NEW YORK (GenomeWeb News) – Horizon Discovery today announced it has licensed on a worldwide exclusive basis new X-Man cell lines from the University of Minnesota, extending the company's X-Man product line into virology.
Horizon also said it has extended an existing agreement, originally reached in March 2010, with the university to license an additional panel of X-Man cell lines related to DNA repair.
The new virology-related cell lines include several rAAV engineered T-cell lines used in AIDS research, HTLV-1 virus studies, and both virus-associated and non-viral T-cell leukemias and lymphomas research. The T-cell lines are knockouts of the APOBEC family of genes, part of the innate host defense system to T-cell viral infections, Horizon said.
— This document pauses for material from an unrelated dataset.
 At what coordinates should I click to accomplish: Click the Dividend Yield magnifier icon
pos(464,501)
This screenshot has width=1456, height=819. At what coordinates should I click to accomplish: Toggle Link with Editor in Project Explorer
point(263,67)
The cell lines "will constitute novel screening tools that can be used to enable researchers to identify molecules that leverage this host defense system to fight viral infections," the company said in a statement, adding they also can be used to identify members of the APOBEC family that are "major determinants" of HIV replication suppression, "which will in turn support the identification of other modulators of viral infection."
Horizon will pay UMN upfront and ongoing royalty payments as part of the agreement. In return, the Cambridge, UK-based firm gets the rights to distribute the cell lines.
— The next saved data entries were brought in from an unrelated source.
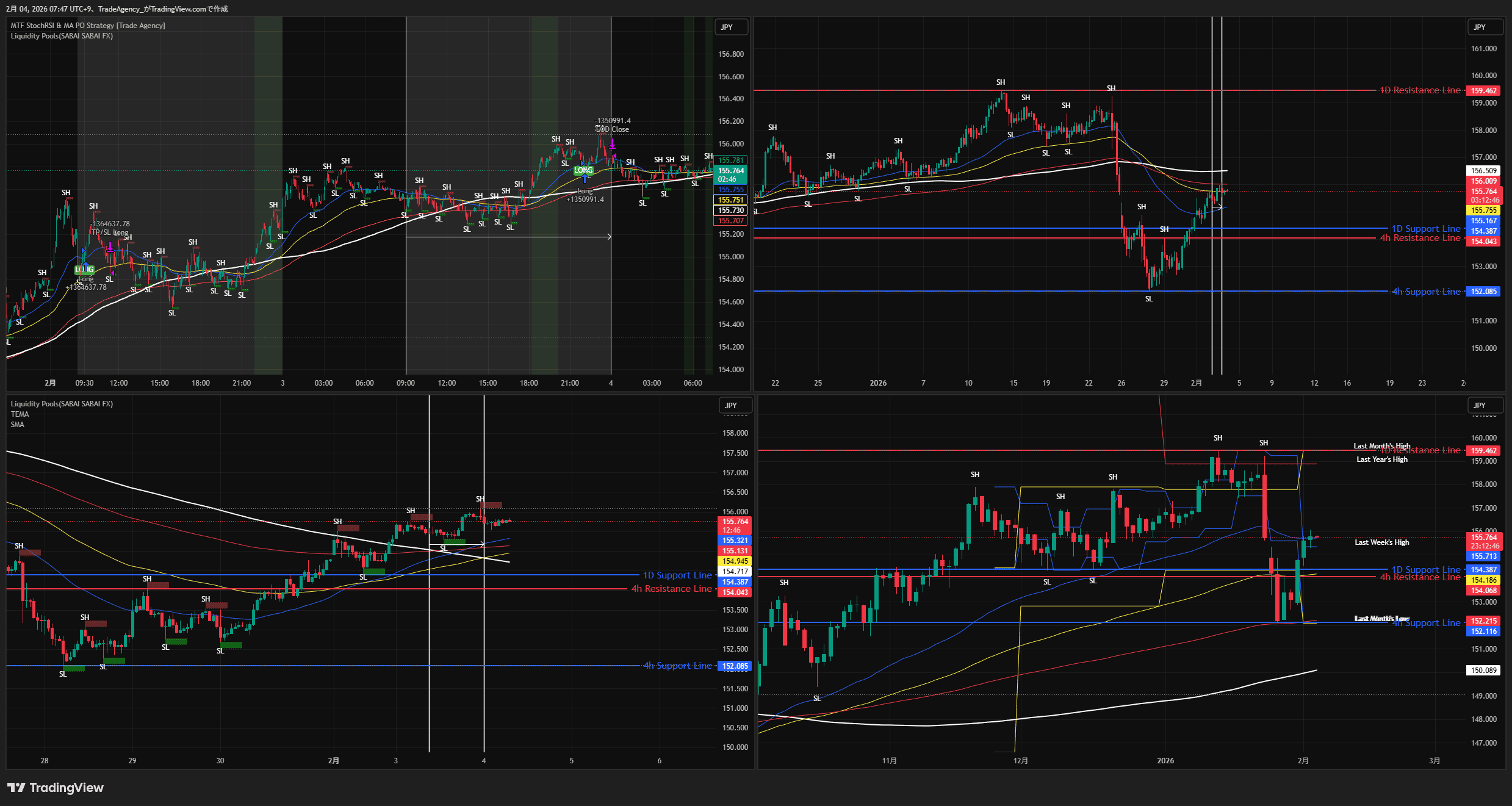Select the SMA indicator legend
1512x806 pixels.
18,425
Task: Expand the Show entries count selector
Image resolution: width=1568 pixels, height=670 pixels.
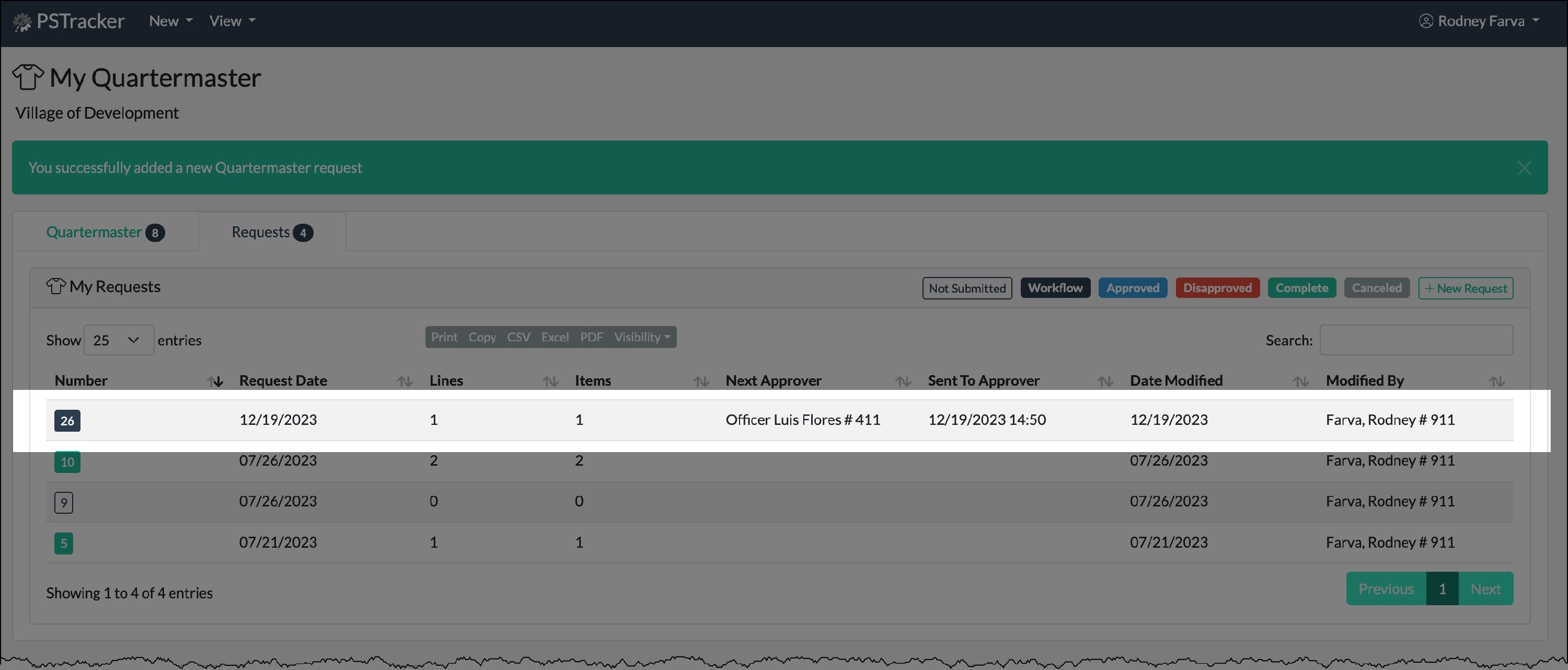Action: coord(118,340)

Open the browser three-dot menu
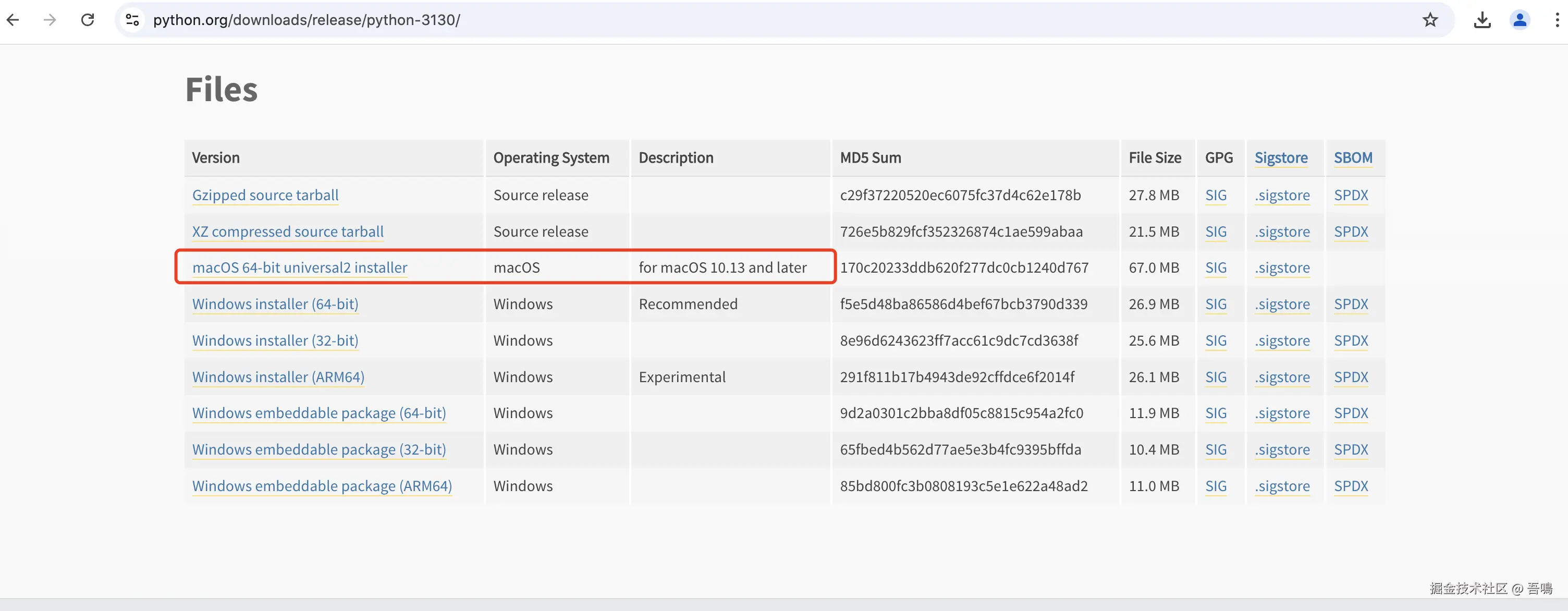pyautogui.click(x=1557, y=20)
The deal will contribute to Horizon's strategy to generate at least 2,500 new X-Man models of cancer, neurodegenerative, and cardiovascular disease, which will help new drug developers better understand the genetic basis of complex diseases, and "help rationalize many aspects of drug development," the company said.
Today's announcement follows a licensing deal announced in June between Horizon and Public University Corporation Yokohoma City University for 50 new X-Man cell lines focused on DNA repair.